Samuel Crowther (1880–1947) was a prominent American journalist and writer who is best known for his collaborative writings with Henry Ford and other industrialists.

== Life ==
Crowther was born on June 14, 1880, in Philadelphia, Pennsylvania, to Samuel and Catherine Orr Crowther. He was educated at the Friends Select School in Philadelphia and graduated B.S. (1901) and LL.B. (1904) at the University of Pennsylvania.

In college, he won his varsity letters in football and rowing and was a member of the university's crew that distinguished itself in the Henley Regatta. In 1905, his "American Rowing," the first history of the sport in that country, was published. He dedicated his writing career to publishing biographies of famous industrialists and collaborating with some of them to produce works that conveyed their ideas to the public. The most prominent and enduring collaboration was with Henry Ford, the car manufacturer.

He married Mary Jane Owens on November 21, 1914, and they had two sons and a daughter. He died in Boston, Massachusetts on October 27, 1947.

In 1913, he began his career as a journalist with The Boston Post. In 1918–1919 he represented The New York Tribune and System Magazine in England and Germany. During his journalistic career he interviewed many of America's industrial leaders. He also made contributions to Country Gentleman, World's Work, Saturday Evening Post, Ladies' Home Journal, and others.
Beginning in 1932, he was associated with the United States Steel Corporation in an advisory capacity.

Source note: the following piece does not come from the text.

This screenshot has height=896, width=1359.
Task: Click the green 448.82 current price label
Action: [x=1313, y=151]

== Professional memberships ==
- Fellow of the Royal Economic Society
- Member of American Economic Association
- Member of American Statistical Society

== Publications ==
- Rowing and Track Athletics (Rowing by S Crowther; Track Athletics by Arthur Ruhl) [With plates], New York: Macmillan Co., 1905. A volume of the American Sportsman's Library.
- Common Sense and Labour. London & Garden City, N.Y.: Sir Isaac Pitman & Sons, 1920.
- Why Men strike. London & Garden City, N.Y.: George G. Harrap and Co.,[1920.]
- The Book of Business. Edited by Samuel Crowther. New York: P.F. Collier & son company, 1920.
- The First Million the Hardest. An autobiography By Arthur B. Farquhar (1838–1925), in collaboration with Samuel Crowther. Garden City, N.Y.: Doubleday, Page & Co.: 1922.
- John H Patterson: Pioneer in Industrial Welfare [With plates, including portraits]. Garden City, N.Y.: Doubleday, Page & Co., 1923.
- The Romance and Rise of the American Tropics. [Illustrated]. Garden City, NY: Doubleday, Doran & Co., 1929.
- $970,000,000 minus. A second primer. The results of a year of simple arithmetic, etc [On the foreign trade of the USA]. New York: Chemical Foundation, 1936.

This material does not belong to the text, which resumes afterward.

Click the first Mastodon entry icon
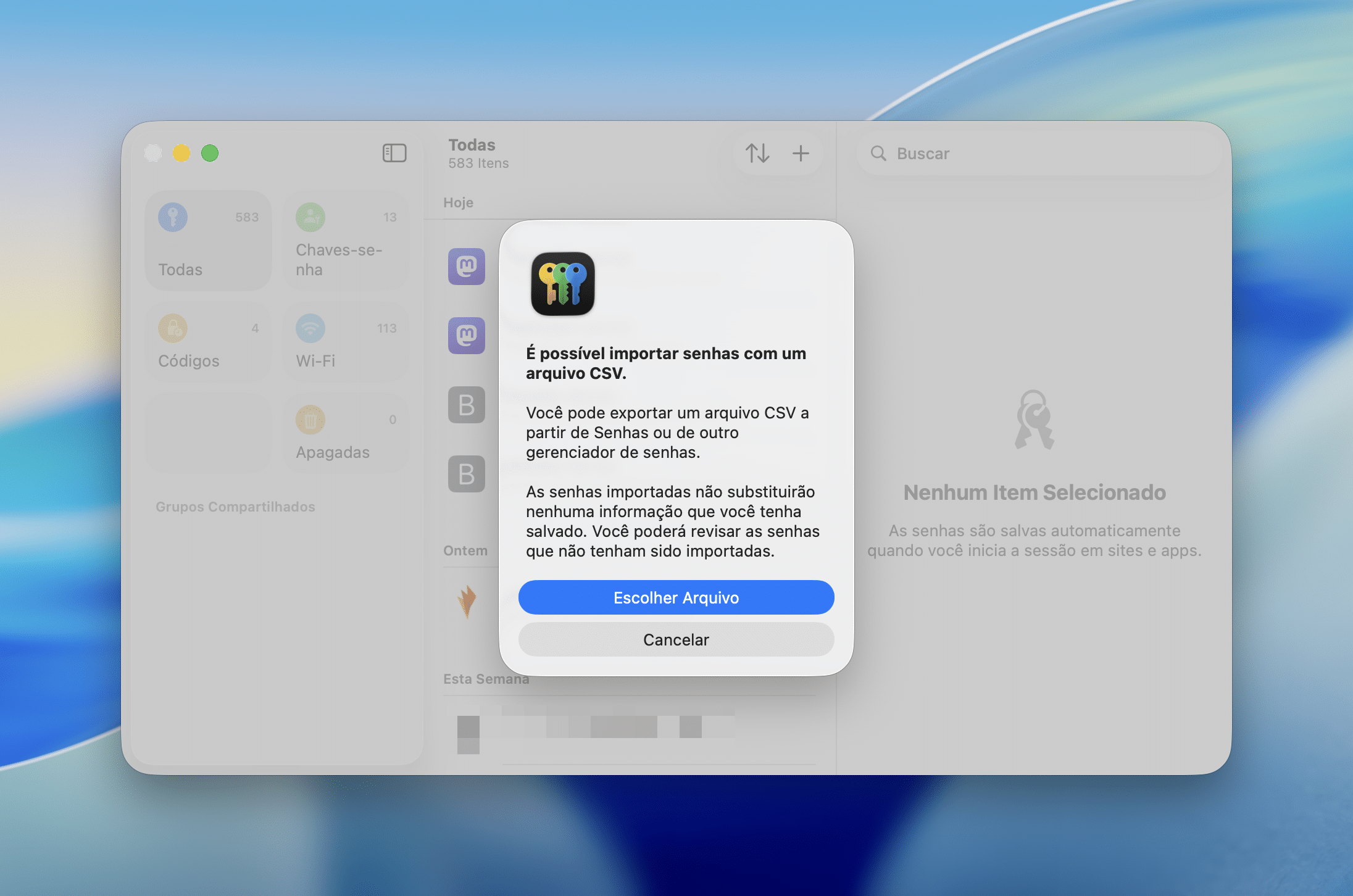The image size is (1353, 896). pyautogui.click(x=467, y=267)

=== Collaborative publications ===
- Tennis for Women. (Illustrated from photographs), Molla Bjurstedt and Samuel Crowther, London: Curtis Brown, 1916.
- My Life and Work. By Henry Ford, in collaboration with Samuel Crowther. London: William Heinemann & Co., 1922.
- Today and Tomorrow. By Henry Ford, in collaboration with Samuel Crowther. London: William Heinemann & Co., 1926.
- Moving Forward. By Henry Ford in collaboration with Samuel Crowther, Garden City, N.Y.: Doubleday, Doran & Co.,1930.
- My Friend Mr Edison By Henry Ford, with Samuel Crowther [With plates]. London: Ernest Benn, 1930.
- Men and Rubber: The story of business. By Harvey Samuel Firestone, in collaboration with Samuel Crowther. London: William Heinemann & Co., 1926.
- Why Quit Our Own. By George Nelson Peek with Samuel Crowther [On the desirability of a balanced domestic economy in the United States]. New York: D. Van Nostrand Co., 1936.